# Consigne:
Dites si les affirmations suivantes concordent avec l'extrait sur la résistance et la place des militaires, en répondant par oui ou par non et en citant les mots décisifs du texte. 1. Selon l'extrait, faire de la résistance revient à se rebeller. 2. L'extrait mentionne la revue mensuelle TIM de juin 2013 à propos de la mission de protection en Guyane. 3. L'article publié dans le bulletin de l'ANOCR part du Livre blanc de 2008.

Il est vrai cependant que faire de la résistance n’est pas de se rebeller bien que la question du passage à l’acte doit être posée : désobéissance civile, actes pacifiques, actes violents. La résistance se justifierait lorsque le contrat social entre les gouvernants et les gouvernés ne paraît plus être respecté selon ces derniers. Lorsqu’on n’est pas écouté, cela peut conduire à une action de résistance.
L’éducation à la résistance non collective mais en fonction de l’engagement personnel du citoyen pourrait donc bien conduire à une révolution institutionnelle, sociétale. L’incompréhension donne le sentiment que rien ne peut être changé et conduit à la légitimité du chaos à partir duquel un nouvel ordre émergera, « ordo-ab-chao ». Très 1789 tout cela !
De la place du militaire et de la pertinence de sa militarité
Dans ce contexte du 14 juillet, journée privilégiée des relations entre l’Armée et la Nation, revenons aux militaires et à leur place dans la société, à la préservation aussi de leur militarité pour reprendre un terme que les gendarmes aiment bien utiliser. L’esprit de résistance doit aussi s’affirmer dans la préservation des missions des armées notamment, celles de protéger la population et le territoire national.
J’invite à lire l’article que j’ai publié dans le bulletin de juillet de l‘association nationale des officiers de carrière en retraite (ANOCR). Il développe le thème de la responsabilité de protéger incombant aux militaires à partir du Livre blanc de 2013. Pourquoi invoquer la responsabilité de protéger les populations à l’étranger alors que cette mission échappe de plus en plus aux militaires des trois armées sur le territoire national ?
A titre d’exemple, la mission de protéger le territoire national peut être évoquée à travers l’engagement militaire en Guyane. La revue mensuelle TIM de juin 2013 que j’invite chacun à lire témoigne de cet affaiblissement de cette mission de protection y compris par des forces militaires. Les opérations militaires en Guyane montrent la difficulté aujourd’hui de lutter contre la délinquance locale d’origine étrangère et d’assurer la sécurité des frontières. Cela s’apparente au mythe de Sisyphe : faire appliquer les lois républicaines sur le territoire national. Quel est le risque encouru par ces délinquants ? Aucun ou presque. Comment dissuader cette immigration irrégulière et délinquante dans le cadre de nos lois actuelles dans la mesure où l’impunité règne de fait ?

# Entrées fournies:
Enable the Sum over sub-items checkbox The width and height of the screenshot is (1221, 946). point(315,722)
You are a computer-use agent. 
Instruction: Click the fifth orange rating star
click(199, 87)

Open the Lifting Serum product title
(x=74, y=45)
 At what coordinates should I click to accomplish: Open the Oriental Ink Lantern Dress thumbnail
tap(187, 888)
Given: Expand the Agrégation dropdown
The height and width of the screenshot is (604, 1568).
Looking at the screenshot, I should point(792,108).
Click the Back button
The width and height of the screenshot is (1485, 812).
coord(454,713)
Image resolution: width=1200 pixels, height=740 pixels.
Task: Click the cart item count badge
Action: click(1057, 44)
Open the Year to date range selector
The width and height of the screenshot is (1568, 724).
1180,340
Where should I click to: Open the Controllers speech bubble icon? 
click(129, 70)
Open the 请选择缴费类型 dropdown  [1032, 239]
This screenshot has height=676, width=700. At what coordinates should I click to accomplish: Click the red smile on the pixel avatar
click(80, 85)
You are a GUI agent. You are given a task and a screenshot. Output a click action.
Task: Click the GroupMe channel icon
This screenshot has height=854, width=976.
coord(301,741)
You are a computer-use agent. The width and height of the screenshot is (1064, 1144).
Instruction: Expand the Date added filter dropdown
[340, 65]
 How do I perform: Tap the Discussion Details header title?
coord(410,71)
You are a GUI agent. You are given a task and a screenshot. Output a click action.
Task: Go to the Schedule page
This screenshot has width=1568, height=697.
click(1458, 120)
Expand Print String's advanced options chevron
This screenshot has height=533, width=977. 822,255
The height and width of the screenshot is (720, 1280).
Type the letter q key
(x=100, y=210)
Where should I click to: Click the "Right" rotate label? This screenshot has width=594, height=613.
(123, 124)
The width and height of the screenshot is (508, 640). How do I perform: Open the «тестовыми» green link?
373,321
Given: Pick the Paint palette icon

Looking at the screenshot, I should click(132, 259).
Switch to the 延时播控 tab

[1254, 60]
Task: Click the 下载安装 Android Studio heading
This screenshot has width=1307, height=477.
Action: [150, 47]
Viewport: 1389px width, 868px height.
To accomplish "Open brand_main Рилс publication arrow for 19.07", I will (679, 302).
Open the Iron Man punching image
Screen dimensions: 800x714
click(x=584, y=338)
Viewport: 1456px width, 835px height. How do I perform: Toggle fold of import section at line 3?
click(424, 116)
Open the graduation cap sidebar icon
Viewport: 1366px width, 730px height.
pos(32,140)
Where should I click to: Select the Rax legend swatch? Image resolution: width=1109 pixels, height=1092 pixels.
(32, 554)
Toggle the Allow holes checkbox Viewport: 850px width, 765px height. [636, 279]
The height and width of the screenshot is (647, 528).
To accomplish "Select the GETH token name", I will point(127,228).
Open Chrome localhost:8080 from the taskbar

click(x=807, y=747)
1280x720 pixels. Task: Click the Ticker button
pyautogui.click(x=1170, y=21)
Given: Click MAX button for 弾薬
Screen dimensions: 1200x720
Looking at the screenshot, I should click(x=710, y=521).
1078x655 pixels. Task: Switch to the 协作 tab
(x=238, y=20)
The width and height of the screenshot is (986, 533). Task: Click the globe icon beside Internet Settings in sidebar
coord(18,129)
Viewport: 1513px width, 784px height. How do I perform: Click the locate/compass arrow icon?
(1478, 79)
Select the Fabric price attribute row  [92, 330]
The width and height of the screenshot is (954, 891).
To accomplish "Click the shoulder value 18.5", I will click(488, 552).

# Réponse attendue:
1. Non : « faire de la résistance n’est pas de se rebeller ».
2. Oui : « La revue mensuelle TIM de juin 2013 que j’invite chacun à lire témoigne de cet affaiblissement de cette mission de protection ».
3. Non : « Il développe le thème de la responsabilité de protéger incombant aux militaires à partir du Livre blanc de 2013 ».